# I Caved :(



## Gizmo

It's all @Matthee fault.

Reactions: Like 6


----------



## Nooby

Wow... you made the move. Hope you really really enjoy it for that price lol

Reactions: Like 1


----------



## Stroodlepuff

Oi vey!!!! My poor bank account

Reactions: Like 1


----------



## VapeKing

Enjoy

Reactions: Like 1


----------



## ET

awesome !!!!

Reactions: Like 1


----------



## CraftyZA

That is cool! 
Now for the wait... and wait.... and wait...

Reactions: Like 1


----------



## Silver

All the best Gizmo. It will look really cool!

We hope to see some pics when it arrives

Reactions: Like 1


----------



## iPWN

Ohhhh Black and orange ! gonna look sexy

Reactions: Like 1


----------



## RIEFY

ok so now i also want one llol

Reactions: Like 1


----------



## vaalboy

Cape vaping supplies said:


> ok so now i also want one llol


 
Me too!!

Reactions: Like 1


----------



## Gizmo

Found this video on how to build a coil on the RM2.

​

is that basically it @Matthee?


----------



## Andre

YES, YES, YES....another Reonaut - great colour combination that. You are welcome to blame me, you will thank me after the short learning curve. Hope you have some of the recommended AW IMR 18650 (1600 or 2000 mAh) batteries handy, the Reo will be here before you know it. In the mean time study up on the videos I have posted here and practice some coil building. There are some great stickies on the Reo Forum: http://www.e-cigarette-forum.com/forum/reos-mods/.

(Rows showing where targets appear)
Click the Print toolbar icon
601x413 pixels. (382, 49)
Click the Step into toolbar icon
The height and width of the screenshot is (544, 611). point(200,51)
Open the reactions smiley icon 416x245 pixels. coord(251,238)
==
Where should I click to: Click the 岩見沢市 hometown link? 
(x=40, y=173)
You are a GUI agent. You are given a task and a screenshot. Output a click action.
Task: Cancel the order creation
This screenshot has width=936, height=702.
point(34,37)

**DIRECTIVES**
A) Could you condense the paragraph in the Reo thread that opens with "YES, YES, YES" into a short bulleted list that keeps its main facts?
B) Can you write what comes next in the Reo thread, starting after its final post?

**RESPONSE LIST**
A)
- Welcomes another Reonaut and praises the color combination.
- Says Gizmo is welcome to blame the poster, but will be thankful after the short learning curve.
- Hopes Gizmo has the recommended AW IMR 18650 batteries (1600 or 2000 mAh) on hand, since the Reo will arrive soon.
- Suggests studying the videos posted there and practicing coil building in the meantime.
- Points to useful stickies on the Reo Forum: http://www.e-cigarette-forum.com/forum/reos-mods/.

B)
You probably should have ordered a few spares (like extra 6ml bottles, o rings, etc.). If you have any questions, please feel free to ask away.


----------



## Andre

Gizmo said:


> Found this video on how to build a coil on the RM2.
> 
> ​
> 
> is that basically it @Matthee?



Yes, that one will work. I like the one below better for it shows tightening up the coil with pliers. I do not flame the wire beforehand. You also don't need the jig, a C clamp and 1.5mm drill bit works perfectly. Or the needle shown in the the video you posted. Will later post a video of doing the coil and wick the quick way, not micro coiling.


----------



## Andre

Here the quick coil and wick video:


----------



## Gizmo

So it has to be IMR, what about ICR or the standard ones?


----------



## CraftyZA

Nail clippers are an essential tool in any coil builder's tool box. I will struggle without my clippers

Reactions: Like 1


----------



## Andre

Gizmo said:


> So it has to be IMR, what about ICR or the standard ones?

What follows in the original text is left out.